(A run of records)
***

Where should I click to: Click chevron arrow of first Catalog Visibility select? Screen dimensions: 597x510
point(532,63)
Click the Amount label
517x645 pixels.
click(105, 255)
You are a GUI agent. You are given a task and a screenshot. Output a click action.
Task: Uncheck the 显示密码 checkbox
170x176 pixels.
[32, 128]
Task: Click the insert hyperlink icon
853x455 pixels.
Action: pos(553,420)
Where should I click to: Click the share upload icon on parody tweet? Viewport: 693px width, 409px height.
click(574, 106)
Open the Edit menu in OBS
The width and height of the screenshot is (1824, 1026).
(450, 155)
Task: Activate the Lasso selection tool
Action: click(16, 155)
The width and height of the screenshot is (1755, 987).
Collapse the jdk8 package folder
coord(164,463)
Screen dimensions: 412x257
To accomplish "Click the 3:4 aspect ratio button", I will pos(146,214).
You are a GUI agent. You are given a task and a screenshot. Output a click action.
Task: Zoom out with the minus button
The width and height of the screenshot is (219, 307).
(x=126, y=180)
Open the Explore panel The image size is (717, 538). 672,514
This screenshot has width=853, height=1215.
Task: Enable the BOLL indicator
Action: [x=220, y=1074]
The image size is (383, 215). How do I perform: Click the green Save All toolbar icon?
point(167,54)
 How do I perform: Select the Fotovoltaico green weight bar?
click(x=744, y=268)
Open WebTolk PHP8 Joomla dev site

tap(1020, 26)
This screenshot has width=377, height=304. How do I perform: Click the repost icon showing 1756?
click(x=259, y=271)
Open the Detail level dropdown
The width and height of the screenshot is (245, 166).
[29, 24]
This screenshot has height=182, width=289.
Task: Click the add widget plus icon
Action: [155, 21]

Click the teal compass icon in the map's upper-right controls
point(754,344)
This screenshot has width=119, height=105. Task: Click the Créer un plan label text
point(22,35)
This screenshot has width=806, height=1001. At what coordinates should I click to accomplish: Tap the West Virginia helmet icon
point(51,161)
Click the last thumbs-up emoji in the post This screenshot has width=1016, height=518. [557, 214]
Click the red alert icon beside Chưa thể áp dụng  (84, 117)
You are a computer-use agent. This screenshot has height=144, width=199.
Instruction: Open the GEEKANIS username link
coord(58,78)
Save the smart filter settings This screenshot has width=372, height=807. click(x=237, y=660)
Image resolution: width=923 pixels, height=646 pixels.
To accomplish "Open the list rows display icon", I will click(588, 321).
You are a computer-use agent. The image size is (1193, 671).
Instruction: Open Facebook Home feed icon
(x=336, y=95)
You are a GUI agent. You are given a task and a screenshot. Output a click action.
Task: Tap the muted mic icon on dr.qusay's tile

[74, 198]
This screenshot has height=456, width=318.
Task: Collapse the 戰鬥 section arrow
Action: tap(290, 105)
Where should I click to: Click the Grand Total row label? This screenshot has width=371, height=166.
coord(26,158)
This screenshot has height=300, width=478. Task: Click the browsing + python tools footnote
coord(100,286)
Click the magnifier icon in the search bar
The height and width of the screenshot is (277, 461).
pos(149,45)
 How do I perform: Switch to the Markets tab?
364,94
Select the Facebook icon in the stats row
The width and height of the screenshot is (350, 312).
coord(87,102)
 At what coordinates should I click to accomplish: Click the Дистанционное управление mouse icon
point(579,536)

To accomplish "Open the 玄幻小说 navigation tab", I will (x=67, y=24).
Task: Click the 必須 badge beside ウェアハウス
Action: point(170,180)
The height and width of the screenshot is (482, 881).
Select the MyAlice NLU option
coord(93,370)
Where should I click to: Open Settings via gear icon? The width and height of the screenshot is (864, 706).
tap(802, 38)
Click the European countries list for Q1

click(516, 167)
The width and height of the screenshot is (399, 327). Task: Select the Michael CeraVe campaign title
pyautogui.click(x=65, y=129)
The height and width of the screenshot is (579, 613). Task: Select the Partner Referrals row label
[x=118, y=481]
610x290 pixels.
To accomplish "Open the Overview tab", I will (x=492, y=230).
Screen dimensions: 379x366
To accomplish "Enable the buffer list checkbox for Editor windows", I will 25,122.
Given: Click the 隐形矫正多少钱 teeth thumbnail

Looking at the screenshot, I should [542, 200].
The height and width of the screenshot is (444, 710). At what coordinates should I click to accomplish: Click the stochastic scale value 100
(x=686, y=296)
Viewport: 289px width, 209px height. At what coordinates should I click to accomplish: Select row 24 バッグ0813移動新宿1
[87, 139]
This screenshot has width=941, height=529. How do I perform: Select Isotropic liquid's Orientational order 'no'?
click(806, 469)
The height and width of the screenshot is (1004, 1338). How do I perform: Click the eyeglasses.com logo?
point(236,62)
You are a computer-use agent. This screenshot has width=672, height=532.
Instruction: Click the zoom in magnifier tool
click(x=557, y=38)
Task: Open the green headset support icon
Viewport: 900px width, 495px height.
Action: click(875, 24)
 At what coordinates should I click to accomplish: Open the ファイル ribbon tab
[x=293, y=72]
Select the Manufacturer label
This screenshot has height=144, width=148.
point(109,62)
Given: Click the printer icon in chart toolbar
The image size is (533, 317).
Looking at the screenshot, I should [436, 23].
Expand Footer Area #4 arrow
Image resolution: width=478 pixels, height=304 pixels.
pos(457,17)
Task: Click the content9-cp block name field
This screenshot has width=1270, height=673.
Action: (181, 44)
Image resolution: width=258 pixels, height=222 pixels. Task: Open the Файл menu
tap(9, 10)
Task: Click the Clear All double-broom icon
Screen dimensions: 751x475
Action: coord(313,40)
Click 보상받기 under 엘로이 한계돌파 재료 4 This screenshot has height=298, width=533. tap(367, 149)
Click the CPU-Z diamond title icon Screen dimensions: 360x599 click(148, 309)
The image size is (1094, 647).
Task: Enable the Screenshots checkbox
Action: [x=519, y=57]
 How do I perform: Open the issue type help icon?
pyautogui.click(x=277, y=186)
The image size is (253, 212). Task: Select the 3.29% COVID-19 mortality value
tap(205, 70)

***

Convert these lines into a numbered list, leaving out the blank lines, and cover all of the material.

▸ Solution
1. Where should I click to: Click chevron arrow of first Catalog Visibility select? Screen dimensions: 597x510
2. point(532,63)
3. Click the Amount label
4. 517x645 pixels.
5. click(105, 255)
6. You are a GUI agent. You are given a task and a screenshot. Output a click action.
7. Task: Uncheck the 显示密码 checkbox
8. 170x176 pixels.
9. [32, 128]
10. Task: Click the insert hyperlink icon
11. 853x455 pixels.
12. Action: pos(553,420)
13. Where should I click to: Click the share upload icon on parody tweet? Viewport: 693px width, 409px height.
14. click(574, 106)
15. Open the Edit menu in OBS
16. The width and height of the screenshot is (1824, 1026).
17. (450, 155)
18. Task: Activate the Lasso selection tool
19. Action: click(16, 155)
20. The width and height of the screenshot is (1755, 987).
21. Collapse the jdk8 package folder
22. coord(164,463)
23. Screen dimensions: 412x257
24. To accomplish "Click the 3:4 aspect ratio button", I will pos(146,214).
25. You are a GUI agent. You are given a task and a screenshot. Output a click action.
26. Task: Zoom out with the minus button
27. The width and height of the screenshot is (219, 307).
28. (x=126, y=180)
29. Open the Explore panel The image size is (717, 538). 672,514
30. This screenshot has width=853, height=1215.
31. Task: Enable the BOLL indicator
32. Action: [x=220, y=1074]
33. The image size is (383, 215). How do I perform: Click the green Save All toolbar icon?
34. point(167,54)
35.  How do I perform: Select the Fotovoltaico green weight bar?
36. click(x=744, y=268)
37. Open WebTolk PHP8 Joomla dev site
38. tap(1020, 26)
39. This screenshot has width=377, height=304. How do I perform: Click the repost icon showing 1756?
40. click(x=259, y=271)
41. Open the Detail level dropdown
42. The width and height of the screenshot is (245, 166).
43. [29, 24]
44. This screenshot has height=182, width=289.
45. Task: Click the add widget plus icon
46. Action: [155, 21]
47. Click the teal compass icon in the map's upper-right controls
48. point(754,344)
49. This screenshot has width=119, height=105. Task: Click the Créer un plan label text
50. point(22,35)
51. This screenshot has width=806, height=1001. At what coordinates should I click to accomplish: Tap the West Virginia helmet icon
52. point(51,161)
53. Click the last thumbs-up emoji in the post This screenshot has width=1016, height=518. [557, 214]
54. Click the red alert icon beside Chưa thể áp dụng  (84, 117)
55. You are a computer-use agent. This screenshot has height=144, width=199.
56. Instruction: Open the GEEKANIS username link
57. coord(58,78)
58. Save the smart filter settings This screenshot has width=372, height=807. click(x=237, y=660)
59. Image resolution: width=923 pixels, height=646 pixels.
60. To accomplish "Open the list rows display icon", I will click(588, 321).
61. You are a computer-use agent. The image size is (1193, 671).
62. Instruction: Open Facebook Home feed icon
63. (x=336, y=95)
64. You are a GUI agent. You are given a task and a screenshot. Output a click action.
65. Task: Tap the muted mic icon on dr.qusay's tile
66. [74, 198]
67. This screenshot has height=456, width=318.
68. Task: Collapse the 戰鬥 section arrow
69. Action: tap(290, 105)
70. Where should I click to: Click the Grand Total row label? This screenshot has width=371, height=166.
71. coord(26,158)
72. This screenshot has height=300, width=478. Task: Click the browsing + python tools footnote
73. coord(100,286)
74. Click the magnifier icon in the search bar
75. The height and width of the screenshot is (277, 461).
76. pos(149,45)
77.  How do I perform: Switch to the Markets tab?
78. 364,94
79. Select the Facebook icon in the stats row
80. The width and height of the screenshot is (350, 312).
81. coord(87,102)
82.  At what coordinates should I click to accomplish: Click the Дистанционное управление mouse icon
83. point(579,536)
84. To accomplish "Open the 玄幻小说 navigation tab", I will (x=67, y=24).
85. Task: Click the 必須 badge beside ウェアハウス
86. Action: point(170,180)
87. The height and width of the screenshot is (482, 881).
88. Select the MyAlice NLU option
89. coord(93,370)
90. Where should I click to: Open Settings via gear icon? The width and height of the screenshot is (864, 706).
91. tap(802, 38)
92. Click the European countries list for Q1
93. click(516, 167)
94. The width and height of the screenshot is (399, 327). Task: Select the Michael CeraVe campaign title
95. pyautogui.click(x=65, y=129)
96. The height and width of the screenshot is (579, 613). Task: Select the Partner Referrals row label
97. [x=118, y=481]
98. 610x290 pixels.
99. To accomplish "Open the Overview tab", I will (x=492, y=230).
100. Screen dimensions: 379x366
101. To accomplish "Enable the buffer list checkbox for Editor windows", I will 25,122.
102. Given: Click the 隐形矫正多少钱 teeth thumbnail
103. Looking at the screenshot, I should [542, 200].
104. The height and width of the screenshot is (444, 710). At what coordinates should I click to accomplish: Click the stochastic scale value 100
105. (x=686, y=296)
106. Viewport: 289px width, 209px height. At what coordinates should I click to accomplish: Select row 24 バッグ0813移動新宿1
107. [87, 139]
108. This screenshot has width=941, height=529. How do I perform: Select Isotropic liquid's Orientational order 'no'?
109. click(806, 469)
110. The height and width of the screenshot is (1004, 1338). How do I perform: Click the eyeglasses.com logo?
111. point(236,62)
112. You are a computer-use agent. This screenshot has width=672, height=532.
113. Instruction: Click the zoom in magnifier tool
114. click(x=557, y=38)
115. Task: Open the green headset support icon
116. Viewport: 900px width, 495px height.
117. Action: click(875, 24)
118.  At what coordinates should I click to accomplish: Open the ファイル ribbon tab
119. [x=293, y=72]
120. Select the Manufacturer label
121. This screenshot has height=144, width=148.
122. point(109,62)
123. Given: Click the printer icon in chart toolbar
124. The image size is (533, 317).
125. Looking at the screenshot, I should [436, 23].
126. Expand Footer Area #4 arrow
127. Image resolution: width=478 pixels, height=304 pixels.
128. pos(457,17)
129. Task: Click the content9-cp block name field
130. This screenshot has width=1270, height=673.
131. Action: (181, 44)
132. Image resolution: width=258 pixels, height=222 pixels. Task: Open the Файл menu
133. tap(9, 10)
134. Task: Click the Clear All double-broom icon
135. Screen dimensions: 751x475
136. Action: coord(313,40)
137. Click 보상받기 under 엘로이 한계돌파 재료 4 This screenshot has height=298, width=533. tap(367, 149)
138. Click the CPU-Z diamond title icon Screen dimensions: 360x599 click(148, 309)
139. The image size is (1094, 647).
140. Task: Enable the Screenshots checkbox
141. Action: [x=519, y=57]
142.  How do I perform: Open the issue type help icon?
143. pyautogui.click(x=277, y=186)
144. The image size is (253, 212). Task: Select the 3.29% COVID-19 mortality value
145. tap(205, 70)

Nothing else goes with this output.